Work to complete -
The lines wanted are those from the one containing "At what coordinates" to the last line of the entries below; output them exactly, leaving out pictures.

Material for this exercise -
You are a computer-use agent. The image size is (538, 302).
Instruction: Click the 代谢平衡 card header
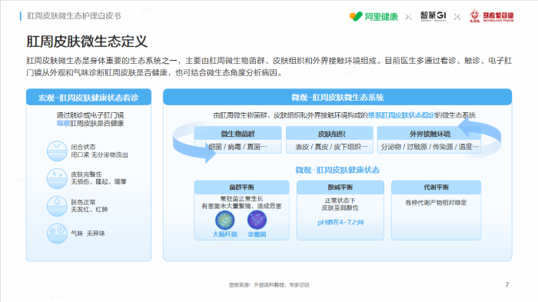(436, 188)
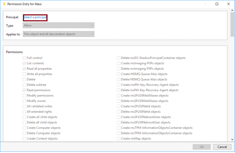Toggle the Read permissions checkbox

24,90
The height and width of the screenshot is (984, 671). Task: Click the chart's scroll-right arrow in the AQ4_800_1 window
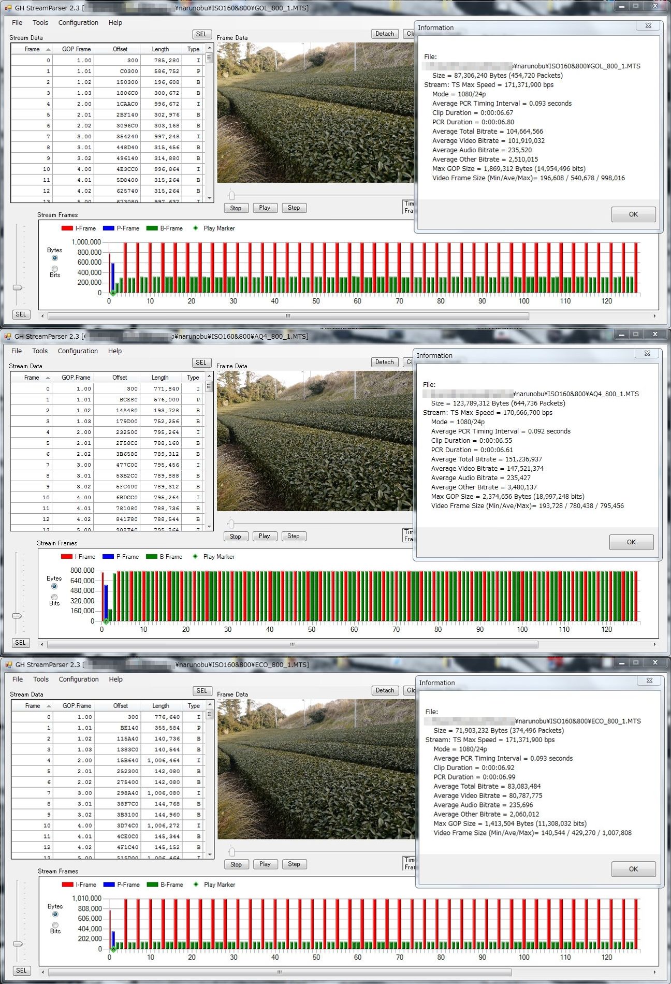[x=654, y=644]
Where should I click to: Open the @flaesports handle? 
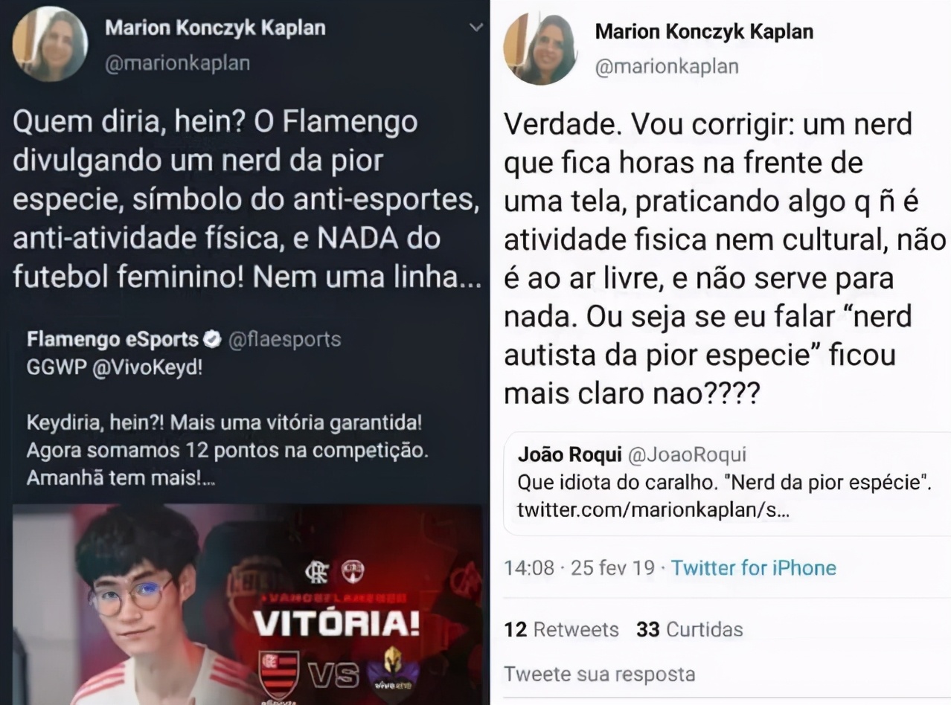click(283, 340)
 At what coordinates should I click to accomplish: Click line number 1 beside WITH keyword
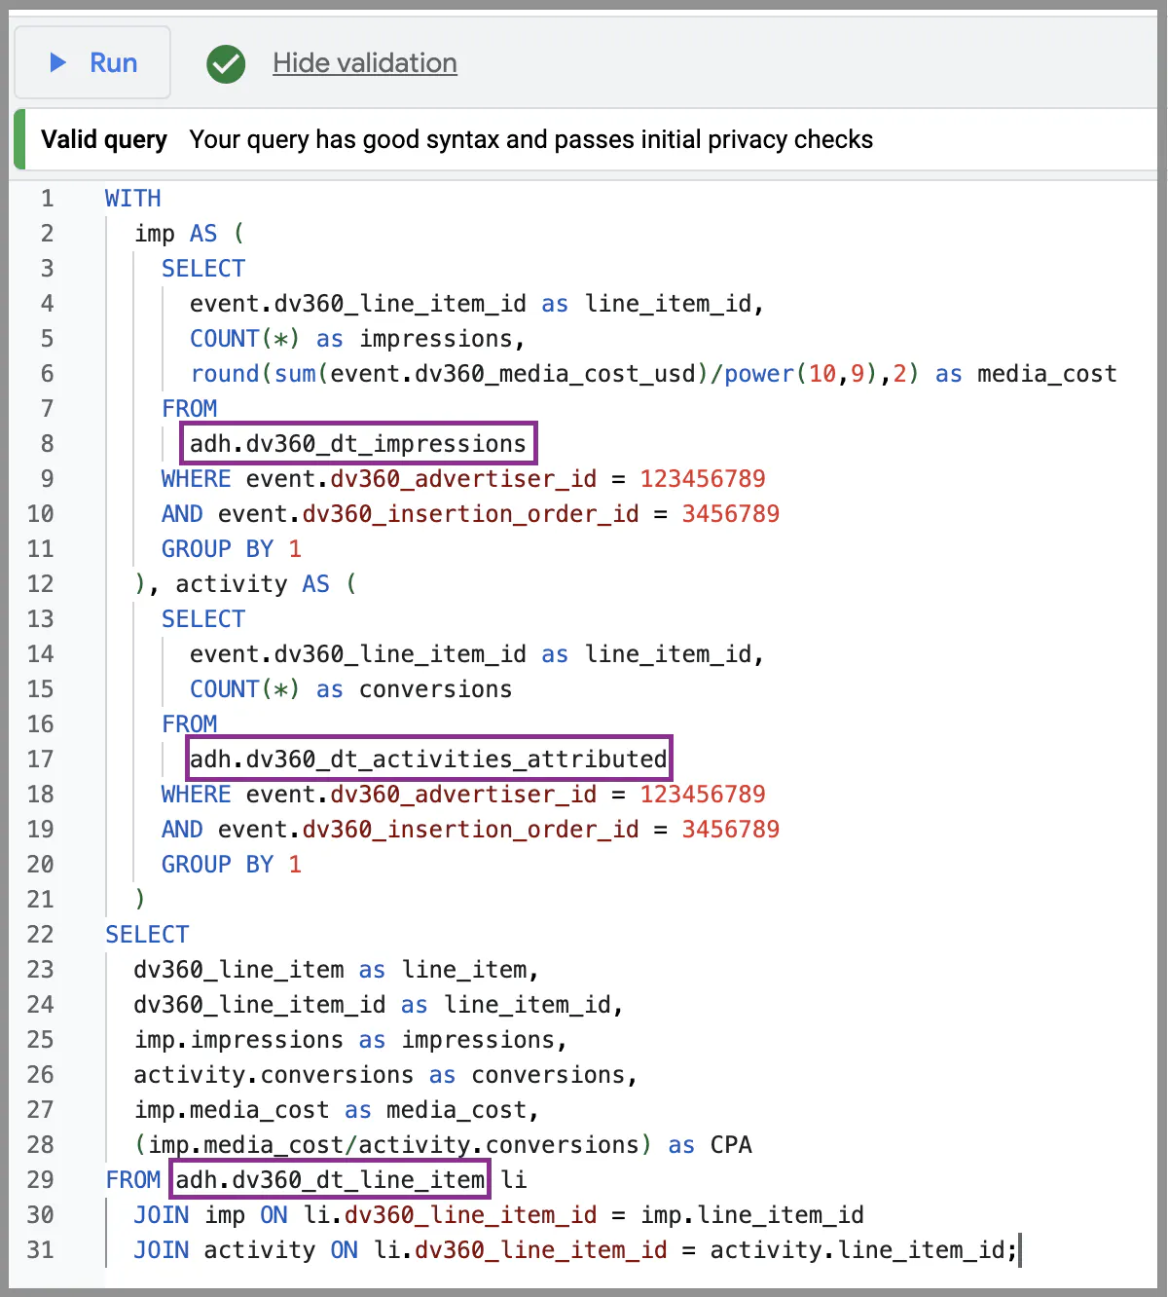pyautogui.click(x=47, y=198)
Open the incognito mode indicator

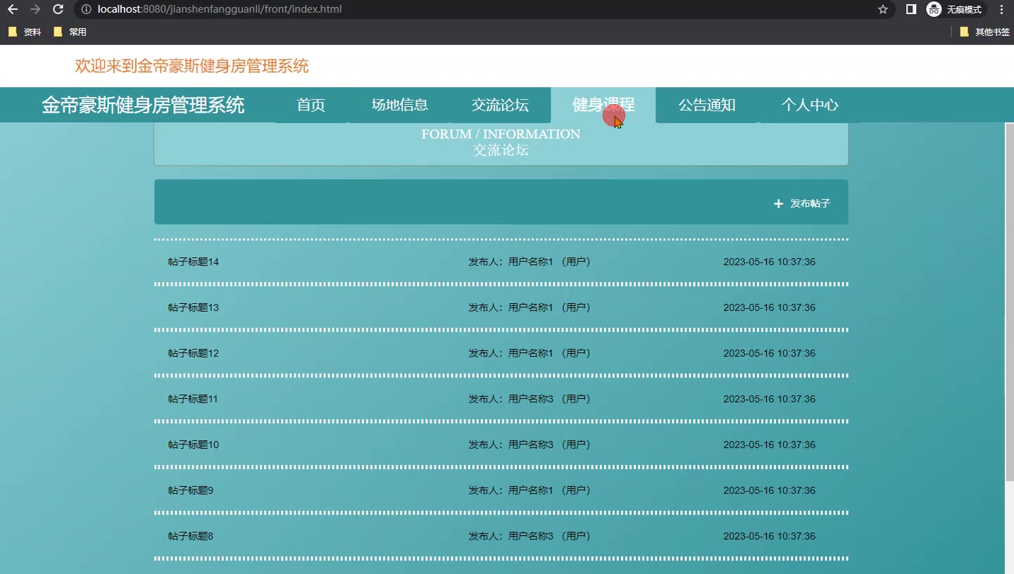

Exercise output -
 At what coordinates should I click to accomplish: Click line number 1 beside WITH keyword
pyautogui.click(x=47, y=198)
Open the incognito mode indicator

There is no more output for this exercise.